BoR_Screenshot (1) Image: Game Freak / Fictions

You emerge in a hail of laser blasts, taking down mutated animals and ambling androids as you go. The Nausicaä-esque scenery is all quite lovely to look at, and I bumbled into a couple blasts as I tried to soak it all in. Once you make it through the gauntlet, you encounter Shion, a human enemy who appears to be working at cross purposes to Emma. Before we can unpack all that, though, we’re taken back to five months earlier in the ruined village of Ogouchi, where you’re tasked with finding a “blight-stained” girl. Trees wither to nothing as the Nushi approach, and ancient golem robots with incandescent lungs offer a last gasp of warning: it’s a world that’s lush, awe-inspiring, and quietly terrifying all at once.

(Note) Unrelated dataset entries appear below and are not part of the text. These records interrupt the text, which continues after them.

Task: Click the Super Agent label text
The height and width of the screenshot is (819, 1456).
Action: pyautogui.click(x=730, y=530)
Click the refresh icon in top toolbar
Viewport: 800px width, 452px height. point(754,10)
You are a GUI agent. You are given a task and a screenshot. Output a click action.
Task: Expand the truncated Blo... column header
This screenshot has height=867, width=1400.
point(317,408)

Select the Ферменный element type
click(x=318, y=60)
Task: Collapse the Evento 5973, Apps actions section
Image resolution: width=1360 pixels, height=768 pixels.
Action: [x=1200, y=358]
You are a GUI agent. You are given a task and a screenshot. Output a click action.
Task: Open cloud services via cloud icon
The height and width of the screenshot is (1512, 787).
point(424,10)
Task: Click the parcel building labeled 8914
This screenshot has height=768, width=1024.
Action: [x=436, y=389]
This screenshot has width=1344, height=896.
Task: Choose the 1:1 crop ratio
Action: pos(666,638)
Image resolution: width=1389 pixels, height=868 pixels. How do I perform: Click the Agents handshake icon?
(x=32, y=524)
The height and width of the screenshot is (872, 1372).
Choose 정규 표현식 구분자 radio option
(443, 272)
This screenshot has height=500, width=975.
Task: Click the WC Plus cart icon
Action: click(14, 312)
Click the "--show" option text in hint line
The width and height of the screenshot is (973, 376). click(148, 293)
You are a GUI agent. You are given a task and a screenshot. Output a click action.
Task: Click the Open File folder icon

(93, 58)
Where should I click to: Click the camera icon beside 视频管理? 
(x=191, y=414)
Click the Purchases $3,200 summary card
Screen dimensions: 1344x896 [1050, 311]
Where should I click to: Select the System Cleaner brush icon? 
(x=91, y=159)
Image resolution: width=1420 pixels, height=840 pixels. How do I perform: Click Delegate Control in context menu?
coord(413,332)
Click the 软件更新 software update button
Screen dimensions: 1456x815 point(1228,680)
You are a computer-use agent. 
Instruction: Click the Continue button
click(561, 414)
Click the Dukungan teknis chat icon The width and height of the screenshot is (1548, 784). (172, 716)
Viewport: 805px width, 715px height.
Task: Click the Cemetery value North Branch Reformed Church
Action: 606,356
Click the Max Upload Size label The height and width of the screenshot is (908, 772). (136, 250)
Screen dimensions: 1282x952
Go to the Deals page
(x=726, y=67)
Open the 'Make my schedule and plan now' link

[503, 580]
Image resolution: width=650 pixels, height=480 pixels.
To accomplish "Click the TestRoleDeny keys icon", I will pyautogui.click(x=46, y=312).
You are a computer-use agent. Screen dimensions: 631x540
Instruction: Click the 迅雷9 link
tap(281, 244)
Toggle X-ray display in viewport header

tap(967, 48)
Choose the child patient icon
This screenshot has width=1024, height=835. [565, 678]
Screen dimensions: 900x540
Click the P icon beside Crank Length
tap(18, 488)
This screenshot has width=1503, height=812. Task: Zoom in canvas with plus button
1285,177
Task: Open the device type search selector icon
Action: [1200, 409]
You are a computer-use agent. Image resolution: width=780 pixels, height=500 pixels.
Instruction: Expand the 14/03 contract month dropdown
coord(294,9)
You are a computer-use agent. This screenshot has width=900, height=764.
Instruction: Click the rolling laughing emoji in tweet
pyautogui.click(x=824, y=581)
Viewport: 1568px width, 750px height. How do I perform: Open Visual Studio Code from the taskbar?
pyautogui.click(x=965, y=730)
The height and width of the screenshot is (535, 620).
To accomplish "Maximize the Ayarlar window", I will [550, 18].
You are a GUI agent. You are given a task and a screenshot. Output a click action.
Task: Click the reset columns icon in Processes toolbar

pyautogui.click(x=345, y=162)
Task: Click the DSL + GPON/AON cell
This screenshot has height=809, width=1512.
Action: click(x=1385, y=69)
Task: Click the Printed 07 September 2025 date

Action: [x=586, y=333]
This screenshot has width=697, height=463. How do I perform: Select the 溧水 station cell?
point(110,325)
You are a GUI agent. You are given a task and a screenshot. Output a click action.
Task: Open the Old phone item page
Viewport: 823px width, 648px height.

Ogouchi is where you get your first taste of the full Beast of Reincarnation experience — and where the game dumps its entire toybox over your head all at once. The cold-open sequence introduced the most basic of inputs — how to sprint, melee attack, and block. But there’s so much more than that: ranged attacks, finishers, Koo quicktime-meets-magic abilities, Emma’s charge attacks, and multiple skill trees for stat upgrades and additional combat abilities. As I explored the village and the underground base beneath it, the demands of basic combat and traversal quickly became a comedy of errors.

BoR_Screenshot (3) Image: Game Freak / Fictions

Tap the R2 button and Emma’s hair can be used as a zipline to get to high places and cross gaps. But it took me about 45 minutes to realize you can also create temporary horizontal bridges with her hair, if you hold the R2 button. Problem is, there isn’t a clear aiming reticule for either version of the skill, so I spent far more time than I’d have liked either barfing out vines somewhere I didn’t want them to go, or fiddling with the camera to see if I could make a target for the zipline appear.

Back in May, 007 First Light’s Malta sequence proved a tutorial can be comprehensive, engaging, and move the story forward. There’s none of that here. While I understand the impulse to keep the pacing lively, Beast of Reincarnation’s explanations of fundamental mechanics were just too minimal. Once I reached a campfire — where, like many Soulslikes, you can save, heal, and upgrade Emma and Koo’s stats — I noticed the game’s robust in-game tutorial codex. I would hope that all this information (and more!) is in there. If I were playing this without an artificial time constraint — as most players will — I would have spent more time digging around the tutorial menus.

But I didn’t do that. So by the time I got to the first serious boss fight, a Nushi in the form of a towering stag, I didn’t have a grasp on half the skills the game expected me to be fluent with. Part of me expected that this fight would be a good occasion for the game to explain more advanced combat mechanics, like finishers and the two bars charging for Emma at the bottom of the screen, but nope! I assumed the bars triggered something akin to Kratos’s Spartan Rage in the God of War series, but whenever I activated it, a reticule popped up, I mashed some buttons, and I left myself open to a massive wallop. I still don’t know what it actually does!

Am I annoyed and a little embarrassed by my time with Beast of Reincarnation? Yes. Do I want to keep playing it? Also, emphatically, yes. There’s a robust learning curve, but I’m intrigued by the potential for customization and the story being set up here.

And I want to pet Koo as much as possible.

Beast of Reincarnation will be released Aug. 4 on PlayStation 5, Windows PC, and Xbox Series X.